Nous ne ratons plus jamais rien. Ni spectacle, ni film, ni sortie, ni nouveauté, ni même un train ou un avion. Rien ne peut être programmé pour nous surprendre. Nous ne courons plus de peur d’être en retard ou de rater quelque chose. Les événements nous ratent car nous sommes définitivement lents et nonchalants. C’est à nous d’écrire les livres qui nous manquent. Si le monde moderne leur prête encore vie.
La nuit s’appelle feu et couvre-feu. La nuit appartient aux coups de feu de la montagne. Elle appartient aux portes fermées qui attendent un jour meilleur. Le matin se réveille aussi assiégé que la veille. L’espèce humaine s’y habitue malgré elle.
Elle se souvient de ses trajets sur ces routes. De sa peur des hommes dans l’autre territoire. Le territoire des quérulents. De sa peur encore plus grande des quérulents sans uniforme que de ceux en uniforme. De sa sensation d’être perdue totalement pour le monde, lorsqu’elle circule seule.
Qu’il est absurde, dans une ville assiégée, coupée des habitudes du monde, de respecter le passage à l’heure d’hiver ! Mais en tournant les aiguilles de nos montres, nous sommes des Européens consciencieux. Et une nouvelle question peut alimenter nos conversations. Tu as oublié de changer d’heure ? L’hiver nous précipitons ainsi plus joyeusement la nuit. Notre vie retrouve le quotidien du dehors et ses ressorts.

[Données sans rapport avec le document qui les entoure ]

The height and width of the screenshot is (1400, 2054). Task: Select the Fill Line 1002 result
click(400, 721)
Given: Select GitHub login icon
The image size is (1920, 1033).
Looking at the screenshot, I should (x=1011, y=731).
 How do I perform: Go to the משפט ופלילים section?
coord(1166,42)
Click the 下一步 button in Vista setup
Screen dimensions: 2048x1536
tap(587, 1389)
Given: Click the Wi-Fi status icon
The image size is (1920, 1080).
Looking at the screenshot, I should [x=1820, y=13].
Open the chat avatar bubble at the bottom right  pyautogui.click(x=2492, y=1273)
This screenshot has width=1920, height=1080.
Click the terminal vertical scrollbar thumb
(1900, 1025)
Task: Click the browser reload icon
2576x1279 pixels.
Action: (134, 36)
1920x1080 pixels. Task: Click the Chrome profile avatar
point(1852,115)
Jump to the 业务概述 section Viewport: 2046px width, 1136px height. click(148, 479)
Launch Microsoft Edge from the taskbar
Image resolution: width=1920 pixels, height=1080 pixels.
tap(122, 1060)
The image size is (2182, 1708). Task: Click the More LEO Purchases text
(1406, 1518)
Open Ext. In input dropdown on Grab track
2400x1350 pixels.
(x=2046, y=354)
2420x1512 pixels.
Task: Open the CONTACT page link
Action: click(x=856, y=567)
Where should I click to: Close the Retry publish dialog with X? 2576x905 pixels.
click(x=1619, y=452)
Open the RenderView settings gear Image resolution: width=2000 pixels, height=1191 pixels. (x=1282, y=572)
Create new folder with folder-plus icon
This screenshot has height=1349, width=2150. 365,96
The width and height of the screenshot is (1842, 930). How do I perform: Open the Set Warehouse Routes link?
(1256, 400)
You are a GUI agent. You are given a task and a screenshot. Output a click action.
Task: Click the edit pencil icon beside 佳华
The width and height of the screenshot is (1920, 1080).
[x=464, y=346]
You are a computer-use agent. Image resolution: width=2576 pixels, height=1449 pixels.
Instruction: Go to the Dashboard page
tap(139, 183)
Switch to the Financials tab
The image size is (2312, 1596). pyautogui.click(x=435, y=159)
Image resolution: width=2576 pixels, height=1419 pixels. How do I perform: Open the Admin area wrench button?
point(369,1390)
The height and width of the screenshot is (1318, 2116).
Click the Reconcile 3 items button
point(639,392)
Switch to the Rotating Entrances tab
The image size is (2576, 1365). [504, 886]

Merveille d’agir sur un mécanisme lorsque la vie est devenue survie mécanique.
Nous sommes tous anormaux. Enfermés dans ce cirque de montagne. Sur les hauteurs, les quérulents n’ont d’autres gueules que celles du métal et du feu qu’ils nous destinent. Ils nous sculptent, dessinent nos cages, colorient nos journées, nous modèlent et nous exhibent.